The Institute of Adult Education in Helsinki Services and Administration Planner Heini tests the Institute’s courses. Sports courses are now under testing.
Balancing with Pirkko’s Pilates
I have started Pilates a couple if times before, but the spark of enthusiasm has waned pretty quickly. Pilates has sounded good , but to be quite honest, it always seemed a little boring. Its benefits, however, continue to fascinate me: this versatile body mastery method promises posture, mobility and body mastery, in addition to multiple other benefits. This is what I find especially fascinating: Pilates strenghtens the deep muscles in the midriff. A strong midriff and body mastery in turn have a central role in the sense of balance. A good sense of balance is fun and beneficial in a lot of sports, but especially for a dancer it is a pure necessity. This said, my former dancce teacher was of the opinion that balance is found between the ears. One can, in fact, maintain balance by sheer willpower and faith. One can, however, achieve the firm balance of a dancer if the midriff corset is in place. I will start the search for my lost sense of balance in Pirkko Ahjo’s course Pilates for Advanced Beginners and Middle Level.
Nothing is done by force or violently in Pilates. As a total opposite to this, the gym in Annankatu is blissfully tranquil. The class always starts with warm-ups and preparations standing up, after which we move on to the more challenging section laying down. The deep muscles are always activated before starting the exercise: transverse abdominal muscles and pelvic floor muscles. The scapula support gets a lot of attention during the course. This is good, because at least to me, this is sometimes difficult. In Pilates less is often more: more important than a broad movement is where and how the movement originates. Instead of multiple repetitions the intention is pure and flowing movement. This is why Pilates requires a lot of thought and concentration. The exercises are very powerful even with less repetition, when you do them correctly. This is not always easy: at first it may seem difficult to observe multiple factors at the same time. Breathing creates the exercise rhythm and it is an essential part of the Pilates method, but combining breath with movement can, at first, be difficult. However, breathing helps concentration and at the same time relaxes, because it keeps the mind in the present moment. Especially the midriff is the center of the exercises, and often the muscles are sore the next day. We also tried out various aids: a ball, an elastic band, a ring and a roll. The purpose of these aids is to guide the movement and help the person to perform the exercise correctly. This is perhaps why, at least for myself, the exercises often also become more effective.

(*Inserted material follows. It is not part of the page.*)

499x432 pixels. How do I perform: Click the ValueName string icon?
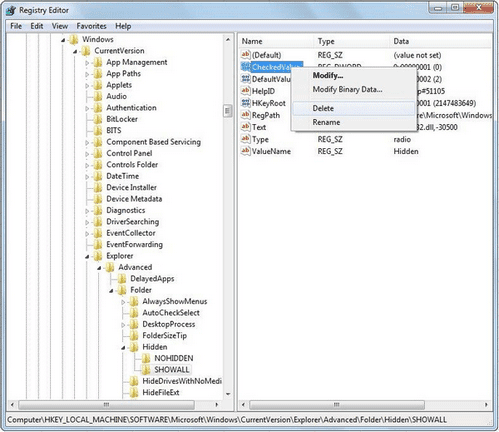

As a teacher Pirkko is a real professional. She loves to give personal tips and advice to the students with their special needs in mind, and she walks among the students during class and corrects their postures. She also reminds her students of structural considerations, such as swaybacks and overstretching limbs. Under Pirkko’s guidance you can trust that the exercises are performed correctly.
Now I think that Pilates is anything but boring. I love focusing on breath and movement, and the relaxed feeling after class. Pilates is an excellent stress remedy: when you have concentrated in movement and breath for 90 minutes and thought about nothing else, the worries of the world seem far away and you feel calm and refreshed on the way home. My body awareness has increased: even in everyday life I find myself thinking about scapular support and correcting incorrect postures. The best thing, however, is a better sense of balance. It is wonderful to look into the mirror during dance class and note you can maintain your balance. With the relaxing and invigorating effect of Pilates my life has, surprisingly, more spiritual balance as well.